Variation #3 - Same as #1 but then execute a Scoop throw.
- The Scoop or Scooping throw is executed by driver holding the oppenent's wrist with their right hand, while the driver's left hand snakes up between opponent's right arm and neck to hook and execute the throw.  I think of the Scoop throw as a "Same-Side" Mobility throw.

Variation #4 Palis-Palis Sweep Disarm off of leg/back, then reverse direction and  follow-up into a backward lock, finishing with your pleasure of pin.

Variation #5 - Same as #2 but reverse into arm-bar.

Ok, for the finally, I cannot believe that I am releasing this, but this is Variation #6, this is my take on how to make the cover shot of the Yellow Book!!!
- You can execute this after the original move #2 or #4, as soon as the opponent's strikes comes (#1 or #12), the driver will execute an inside circle snake, passing the arm counter-clockwise from about 11:00 to 1:00.

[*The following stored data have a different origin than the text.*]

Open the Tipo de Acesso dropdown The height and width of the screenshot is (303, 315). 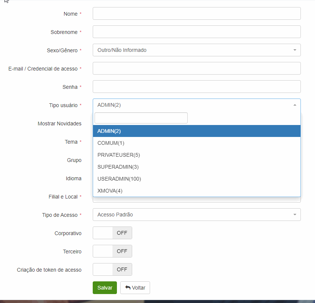point(196,215)
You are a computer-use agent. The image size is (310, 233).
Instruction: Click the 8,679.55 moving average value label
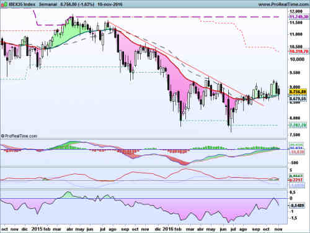[x=298, y=99]
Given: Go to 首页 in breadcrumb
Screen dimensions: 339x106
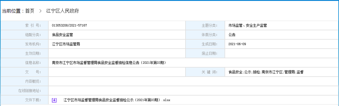Looking at the screenshot, I should [x=30, y=11].
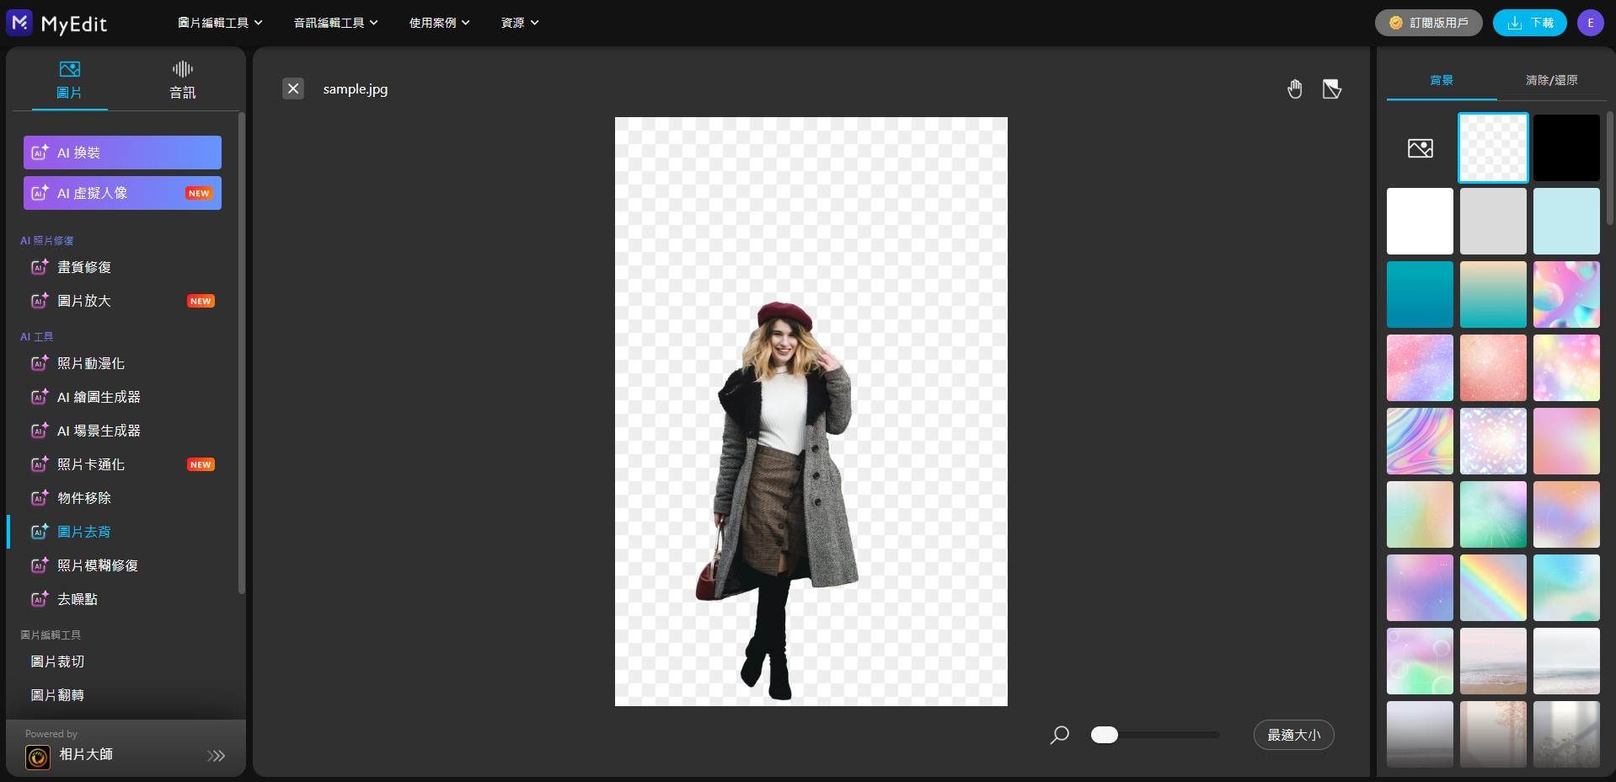1616x782 pixels.
Task: Expand the 音訊編輯工具 dropdown menu
Action: pyautogui.click(x=335, y=23)
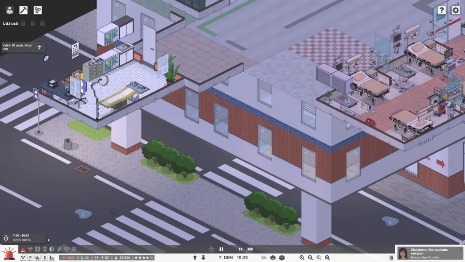Click the red emergency siren icon
The image size is (465, 262).
point(8,254)
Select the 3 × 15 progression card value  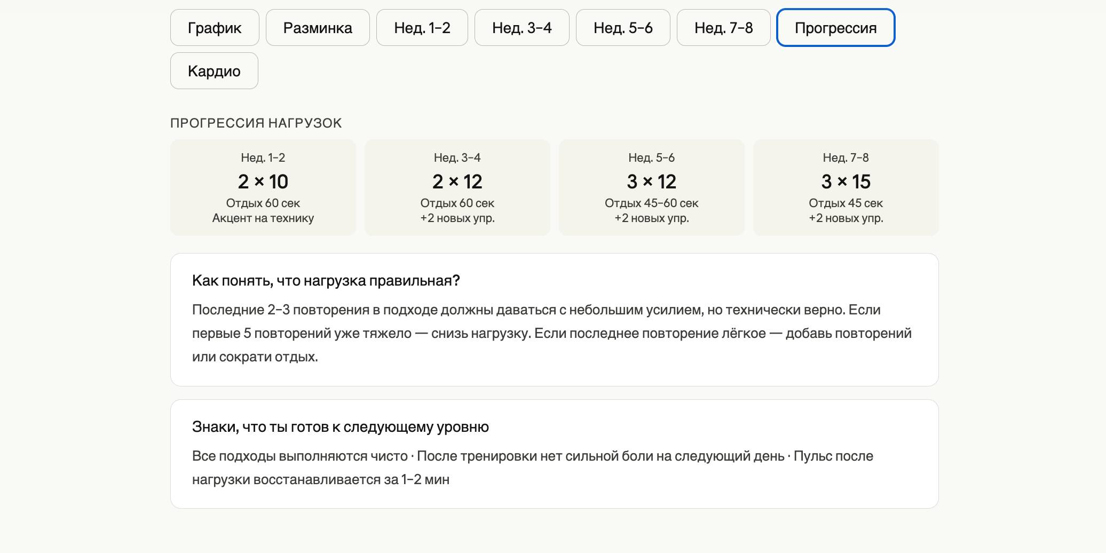pos(846,182)
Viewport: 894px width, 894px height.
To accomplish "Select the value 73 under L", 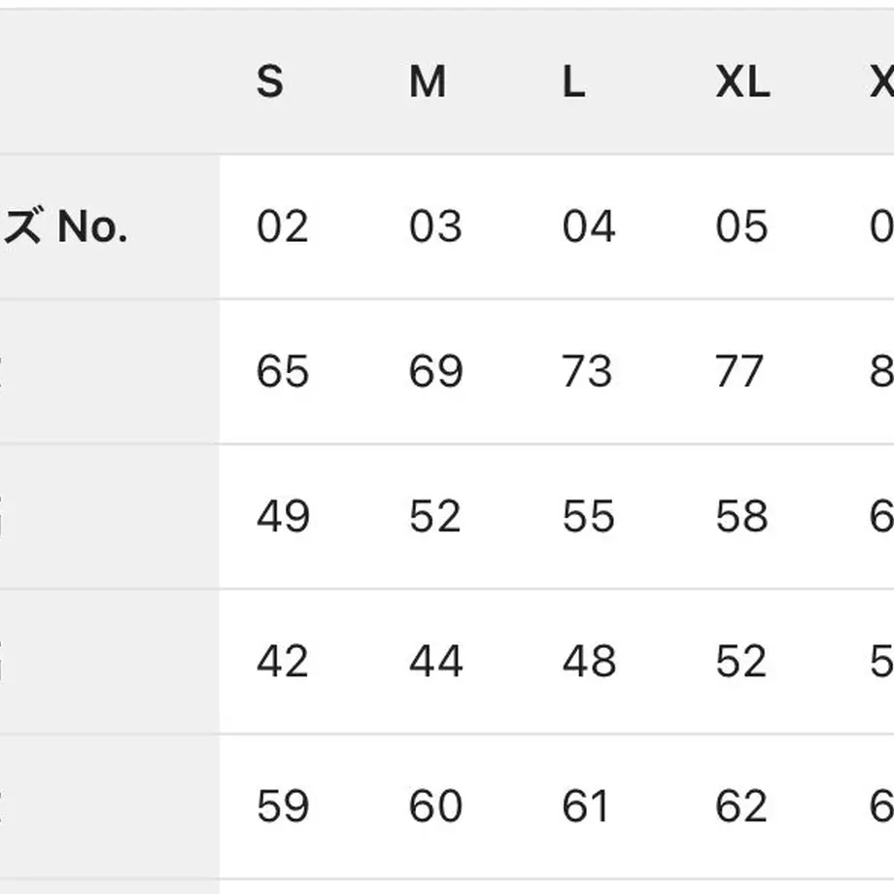I will tap(588, 371).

The driver's end position should be behind the opponent's neck.  If you continue the motion, it can used to execute a basic hip throw, however, that is not the purpose, so just continue the motion enough to off balance the opponent.

Now that the opponent is pinned, you can then use the left hand to punyo and place it in any painful position on the opponent's face. :uhyeah:

So now you see we can use the basic Left vs Right #1 to introduce locks, takedowns, and throws!!!

artyon:


----------



## arnisandyz (Jun 28, 2004)

Palusut said:
			
		

> Here are some variations to be executed after move #5 described earlier in the technical discussion.
> 
> The Variation numbers are only an instrument of description.
> 
> ...



Good stuff Harold!  We'll try some out tonight.

Thanks

Andy


----------



## Guro Harold (Jun 28, 2004)

arnisandyz said:
			
		

> Good stuff Harold!  We'll try some out tonight.
> 
> Thanks
> 
> Andy



Thanks, Andy!

You can use Variation #2 - #5 to work in the various dumogs that were taught: Standard Palm Press to the ground - which I hate, raking the deltoid/bicep to armbar, knee spin, etc

Later,

Palusut


----------



## Mark Lynn (Jul 7, 2004)

Heres a lock the GM Remy showed us in 96 that I don't remember him going over after (at least in the camps I was at).

Off of the intial high back hand strike from the driver (still out in sinawali range) snake your stick inward with the tip wrapping the wrist.  This would be the same wrap as the "Tie Lock" except with the LH vs. the RH instead of RH to RH.

So now that you have snaked the hand, keeping pressure towards the outside (against his wrist with your stick) raise up the arm slightly and enter in underneath the arm and pivot as if you are doing a "Standing Center Lock" however you should have his stick hand trapped with your stick and in a very painful lock.

_You will not be in a Standing Center lock here, the entry and the pivot are similar that's all._  Anyway this works if the person has a firm hold on thier stick and if you keep the pressure towards the outside as you enter in under the arm.

This has been a good thread even without the pictures.  Most of my stuff is written down anyway so I have enjoyed reading the different variations.  I hope we can keep this going.

Mark


----------